## ARTICLE:
________________________
Article rédigé par MrHusse

Le constat est terrible. Lorsqu’on regarde les maillots des vingt meilleures équipes du monde fin 2020, quinze d’entre elles arborent des tenues à dominante noire ou rouge. Si on y ajoute le blanc, ce sont dix-sept formations qui ont fait le même choix colorimétrique. Les trois exceptions ont quant à elles opté pour le bleu, et viennent toutes du continent américain : Evil Geniuses, Team Liquid et FURIA. Alors, pourquoi ce manque criant d’originalité dans les designs des maillots griffés de nos équipes préférées ? Pourquoi doit-on s’y reprendre à deux fois pour en différencier certains, comme ceux de Gambit et d'Astralis ?

Dans les sports traditionnels, la création d’une identité de club, dont le maillot est souvent l’expression première, s’inscrit généralement dans un contexte social, culturel, économique et politique particulier. Ces différentes dimensions imprègnent directement l’imaginaire collectif qui entoure le club et s’attachent aux couleurs.

Ainsi, le maillot rouge et jaune ("sang et or") du RC Lens, au-delà des origines du choix esthétique, rappelle aujourd’hui invariablement le lien fort entre le club et les populations ouvrières des bassins miniers de la région. Ces mêmes couleurs, lorsqu’elles sont arborées par le FC Barcelone, renvoient à un tout autre ancrage socio-culturel, celui de l’indépendantisme catalan et de son histoire conflictuelle avec le pouvoir central espagnol.

D’autres exemples nous disent ce que fut l’histoire d’une pratique sportive dans une région spécifique. On pense notamment à l’Athletic Bilbao, dont les rayures blanches et rouges témoignent de l'importance du port de la ville dans le commerce entre l’Angleterre et l’Espagne à la fin du XIXe siècle. Cette proximité se retrouve dans le nom anglicisé (Athletic au lieu d’Atletico) et dans les couleurs, directement empruntées au Southampton FC.
________________________
## DONNÉES FOURNIES:
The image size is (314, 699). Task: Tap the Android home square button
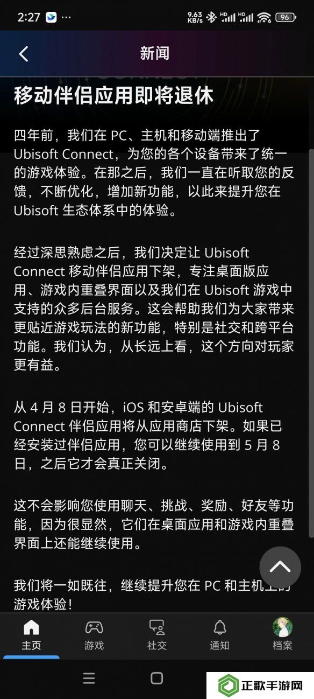click(x=156, y=679)
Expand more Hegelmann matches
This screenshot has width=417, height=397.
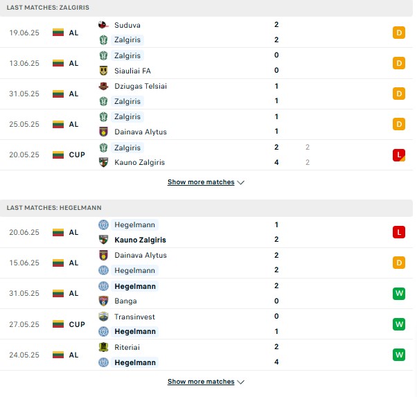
________________________
## OBJECTIF DE L'EXERCICE:
Poursuivez l'article sur les couleurs des maillots des équipes à partir de sa dernière phrase.

## RÉPONSE:
 

Un ancrage socio-historique limité

L’esport, en tant que discipline du XXIe siècle, peut difficilement s’appuyer sur de telles ressources symboliques. Son aspect internationalisé le prive d’un ancrage local marqué, qui dépasse rarement le niveau de la nation. Ainsi, on a vu certaines équipes tenter de jouer sur la corde patriotique de ses fans en imprimant des maillots spéciaux aux couleurs des pays représentés par ses joueurs. G2 s'y est notamment essayée pour la France, la Belgique ou l'Espagne. Team Liquid avait aussi investi ces représentations avec un maillot aux teintes américaines, tout comme MIBR, dont une large partie de la stratégie marketing s’appuie sur un nationalisme brésilien exubérant.


shox en bleu-blanc-rouge (photo : HLTV)

Pour trouver des tentatives d’ancrages géographiques plus localisés, il faut se pencher du côté de l’Overwatch League, qui a tenté d’identifier des équipes à des villes, échelle la plus classique du supporteurisme dans le sport conventionnel.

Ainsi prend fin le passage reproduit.